An 8-bit character set (i.e., representing 256 different characters) suitable for many Western European languages.
Something very much like ISO-8859-1 but slightly different, used on computers running Microsoft Windows. It’s slightly different because for some reason (there are more and less cynical explanations) Microsoft seem unable to use anything standardized without modifying it a little.
Microsoft-Windows-ese for “an 8-bit character set whose first half is the same as ASCII”. Specifying the second half is the job of a “code page”, such as the “code page 1252” mentioned above.
Not machine-readable without knowledge of which “code page” (see above) it uses. If you know that, or can guess it, you’re OK.

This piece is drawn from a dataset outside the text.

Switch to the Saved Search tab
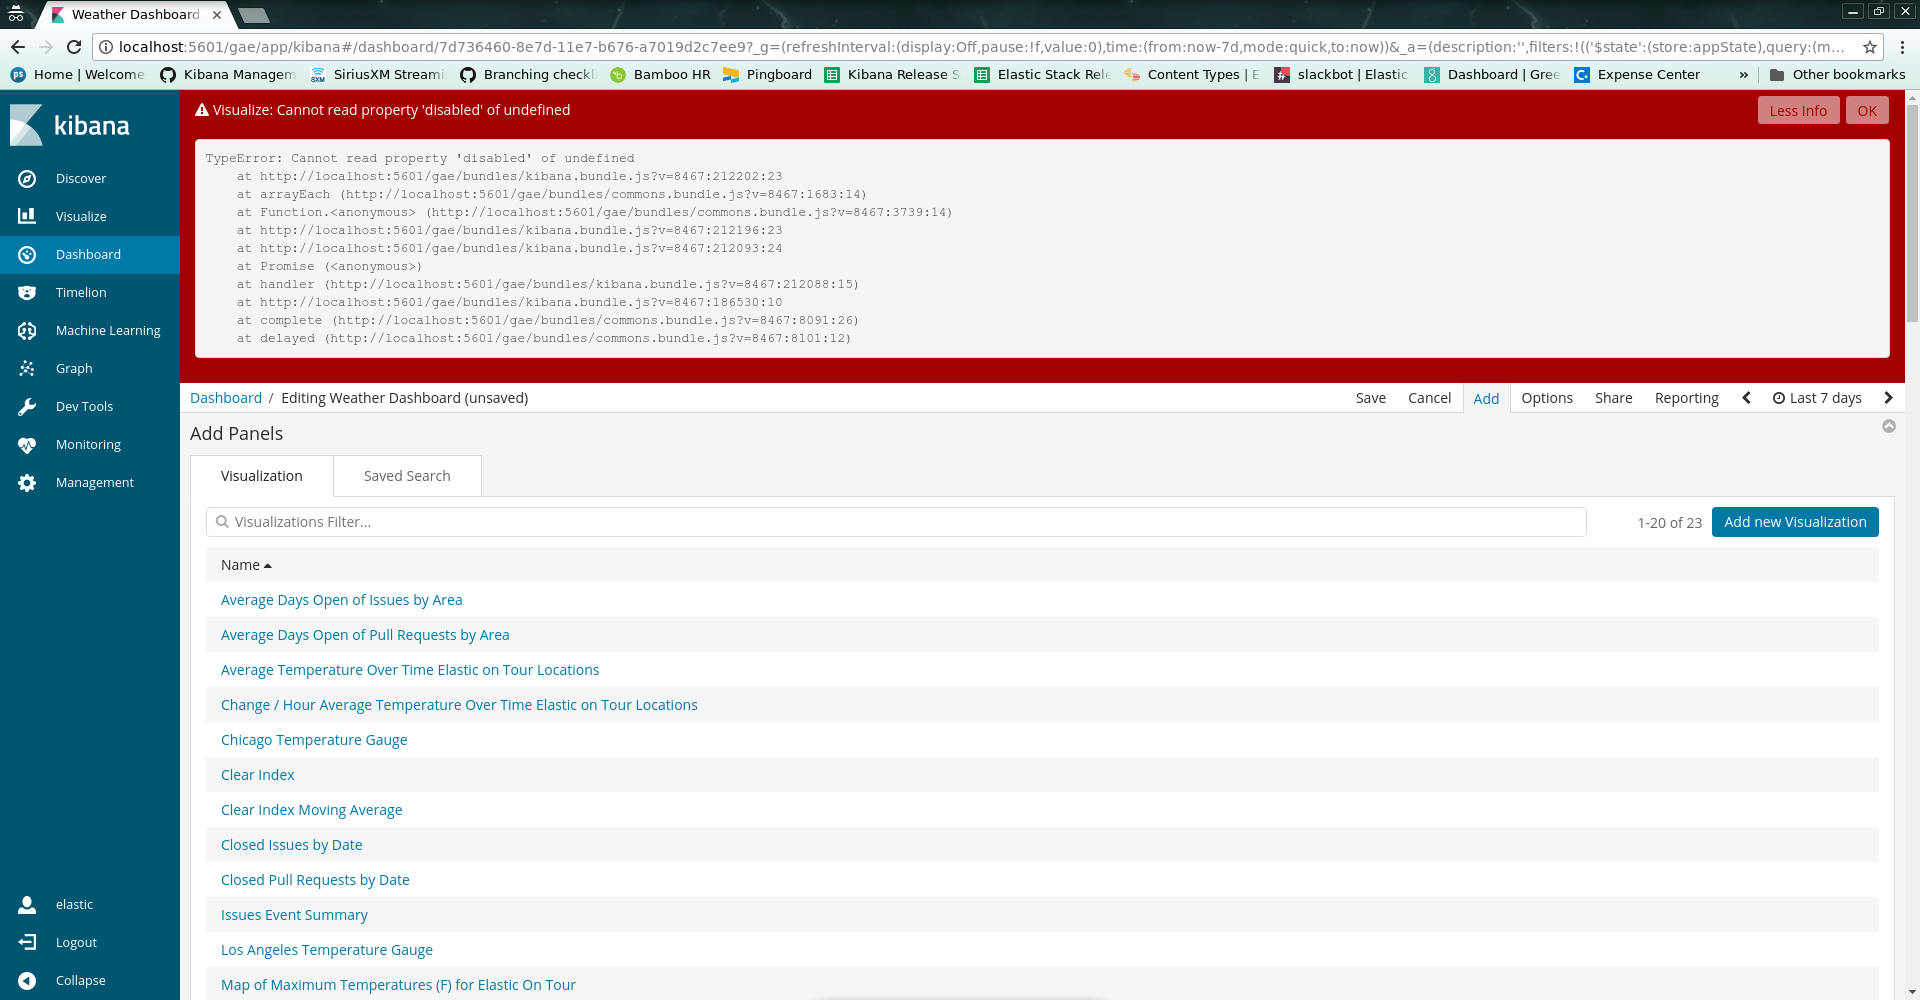Image resolution: width=1920 pixels, height=1000 pixels. pyautogui.click(x=406, y=475)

Not actually encryption, despite the term “encoding”. A character encoding is a way of representing characters as smallish numbers suitable for storing in a computer. Strictly speaking, every time I said “character set” above I should have said “encoding”. Every time you have any text on a computer, it’s represented internally via some encoding. Common encodings include ASCII (7 bits so 128 characters, but actually some of those 128 slots are reserved for things that aren’t really characters), ISO-8859-1 (8 bits, suitable for much Western European text, though actually nowadays the slightly different ISO-8859-15 is preferred because it includes the Euro currency symbol), UTF-8 (variable length, from 8 to 24 bits per character, represents the whole—very large—Unicode character repertoire). For most purposes UTF-8 is a good bet.
Regardless. (Sorry.)
[EDITED to answer the question about “not universally machine readable”.]
It has nothing to do with my article but you’ve made me very happy by explaining this to me. I think I understand better what is meant by “encoding”. Also the bit about regardless I found quite witty and even laughed out loud (xkcd.com kept me informed about the OED’s decision on that word).

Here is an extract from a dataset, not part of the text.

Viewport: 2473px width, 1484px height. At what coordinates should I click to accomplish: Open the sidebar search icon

So the encoding was probably not the problem then because most programs default ANSI and it was not the unanimous first suggestion from everyone to switch to 7 bit encoding … although I do understand why ASCII is more universal now. Open questions in my mind now include: does the GUI read ASCII and ANSI? And what encoding is used for copy and pasting text?
The main problem was most likely that your text was full of nonbreaking spaces. A conversion to actual ASCII would have got rid of those because the (rather limited) ASCII character repertoire doesn’t include nonbreaking spaces. I doubt that using an “ANSI” character set did that, though, so yes, the encoding was probably a red herring.
What GUI?
That would be an implementation detail of your operating system; if it’s competently implemented (which I think pretty much everything is these days) you should think of what’s copied and pasted as being made up of characters, not of the numbers used to encode them.
However, at least on some systems, if you copy from one application that supports (not just plain text but) formatted text into another, the formatting will be (at least roughly) preserved. This will happen, e.g., if you copy and paste from a web browser into Microsoft Word. I find that this is scarcely ever what I want. There’s usually a way to paste in just the text (sometimes categorized as “Paste Special”, which may offer other less-common options for pasting stuff too).
cool :-)
Either way, I owe you.
ANSI works if I turn off word wrap and put the space between paragraphs, as you suggested. Thanks again Lumifer.